[[ Excerpted records, beginning ]]
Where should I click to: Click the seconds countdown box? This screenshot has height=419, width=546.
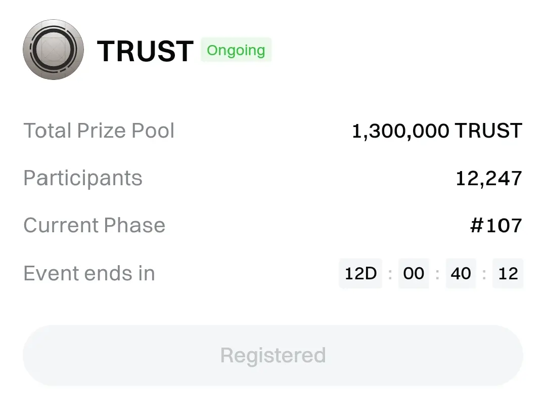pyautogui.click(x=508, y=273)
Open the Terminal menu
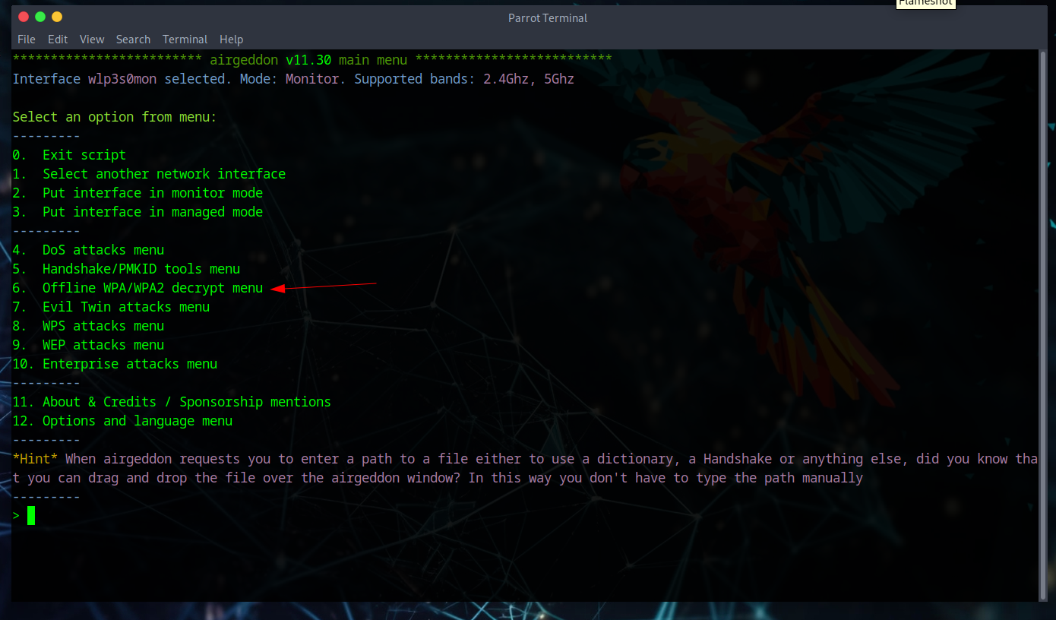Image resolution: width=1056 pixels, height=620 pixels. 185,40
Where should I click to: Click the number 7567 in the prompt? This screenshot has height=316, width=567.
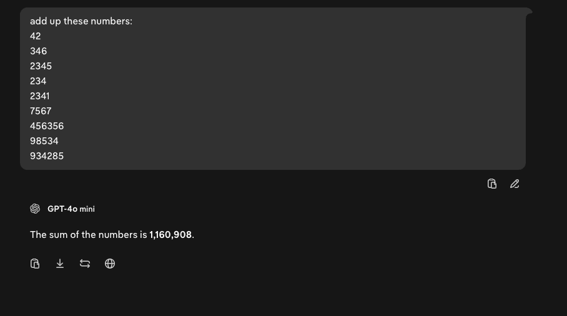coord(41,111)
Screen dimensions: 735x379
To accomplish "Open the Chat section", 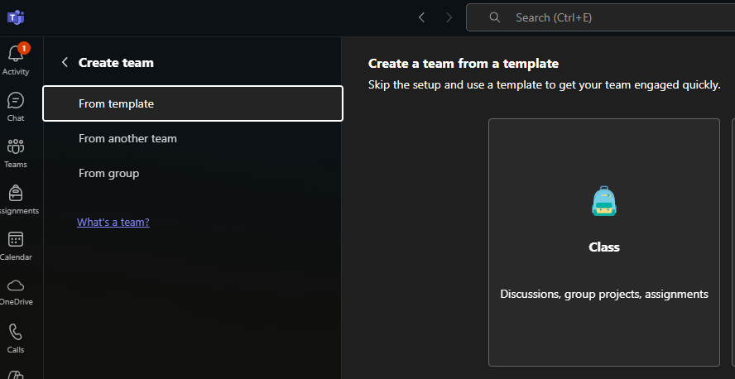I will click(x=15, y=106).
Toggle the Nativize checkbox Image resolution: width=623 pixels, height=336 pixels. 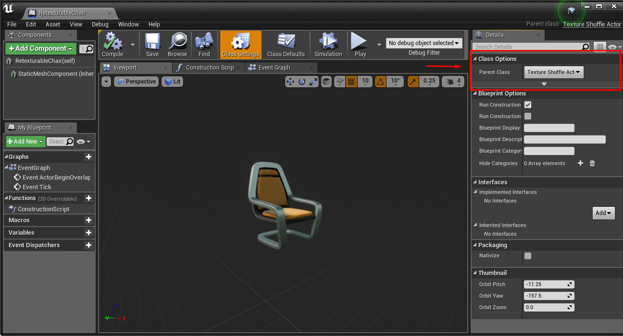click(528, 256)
[[ Excerpted records, end ]]
[[ Excerpted records, beginning ]]
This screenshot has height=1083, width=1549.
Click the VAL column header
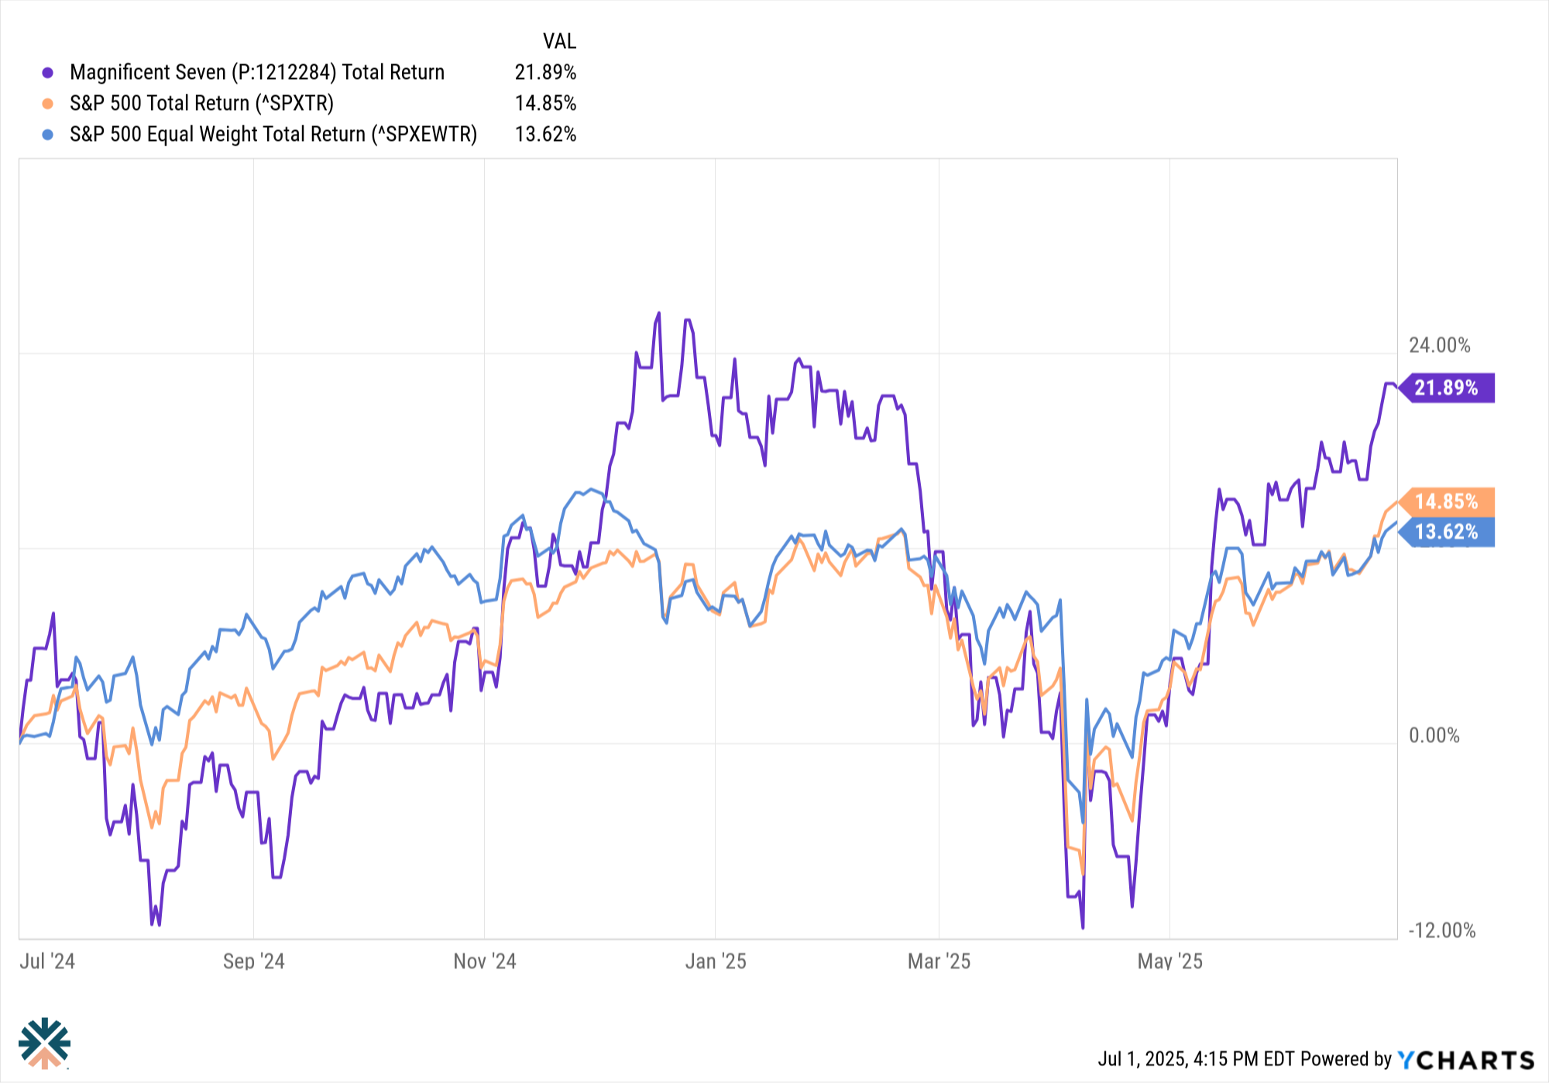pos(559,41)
[[ Excerpted records, end ]]
[[ Excerpted records, beginning ]]
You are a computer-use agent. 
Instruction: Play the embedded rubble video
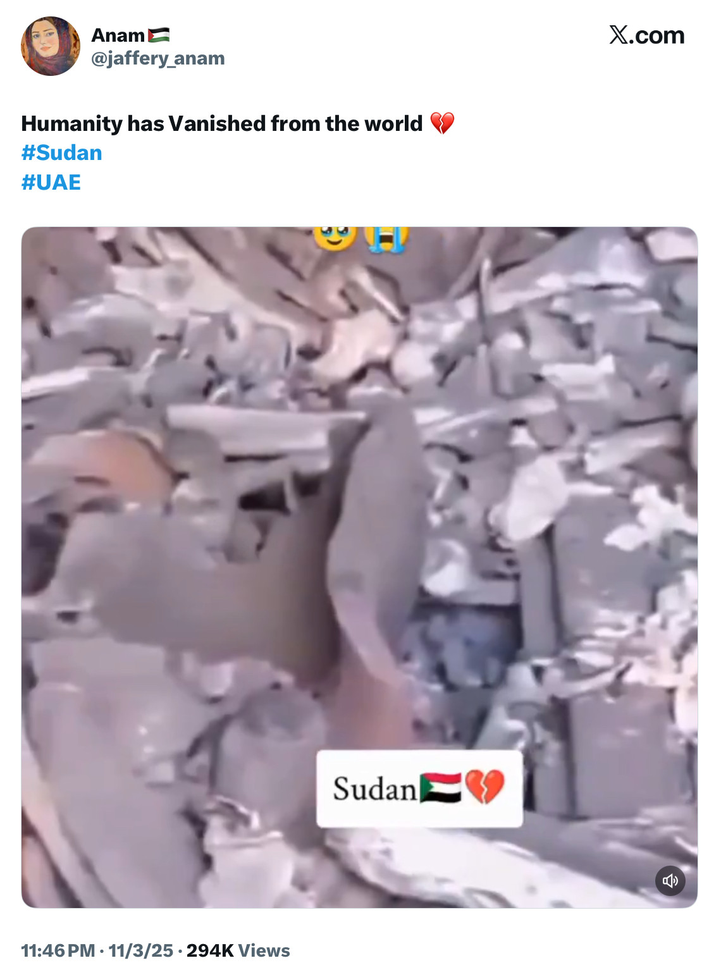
[[ Excerpted records, end ]]
■ Task objective:
Give back exactly the lines of the listing above that run from the line with "You are a computer-use agent." to the line with "Instruction: Play the embedded rubble video", inclusive.

■ Written solution:
You are a computer-use agent. 
Instruction: Play the embedded rubble video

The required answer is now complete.